WORK TO COMPLETE -> Pictures in the records below are skipped; the rest is copied exactly.

INPUT FOR THIS TASK ->
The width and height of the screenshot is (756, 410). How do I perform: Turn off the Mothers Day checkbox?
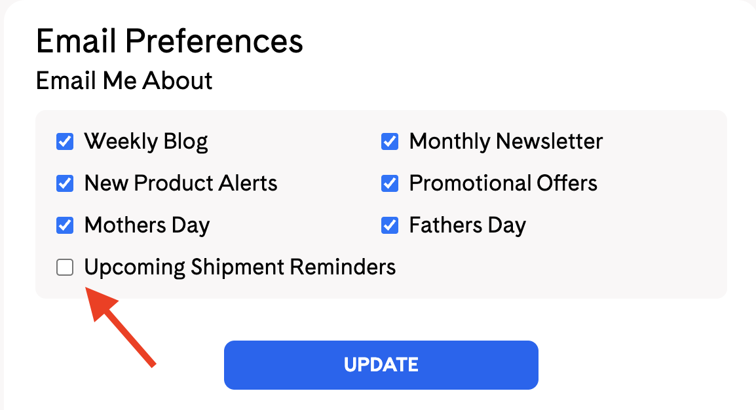(65, 225)
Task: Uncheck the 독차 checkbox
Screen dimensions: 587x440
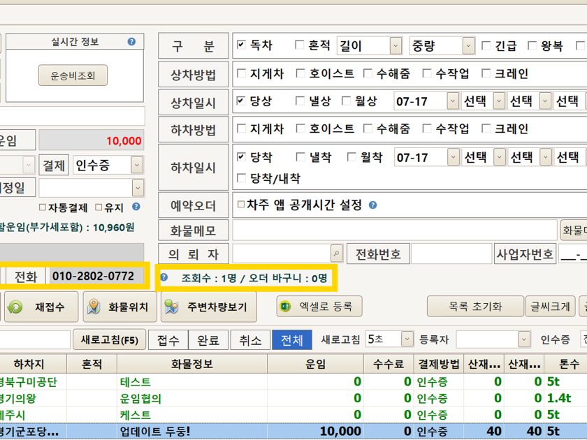Action: click(242, 45)
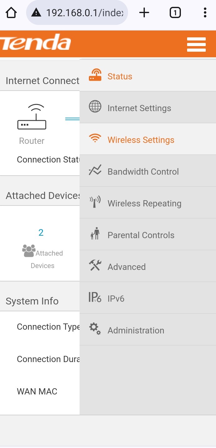
Task: Tap the Internet Settings globe icon
Action: [x=95, y=106]
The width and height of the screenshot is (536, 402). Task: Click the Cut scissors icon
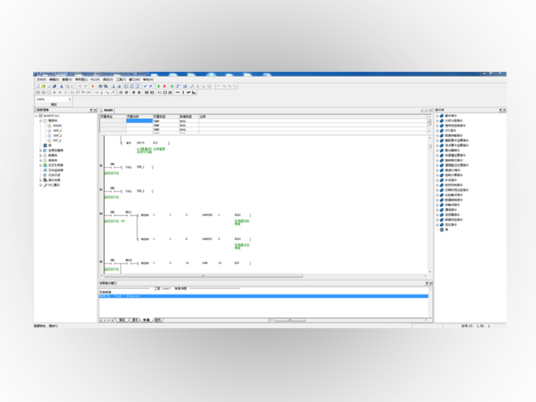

RESULT ->
The width and height of the screenshot is (756, 410). How do I perform: Turn off the Mothers Day checkbox?
(65, 225)
Task: Uncheck the 독차 checkbox
Screen dimensions: 587x440
Action: click(242, 45)
Task: Tap the Internet Settings globe icon
Action: [x=95, y=106]
The width and height of the screenshot is (536, 402). Task: Click the Cut scissors icon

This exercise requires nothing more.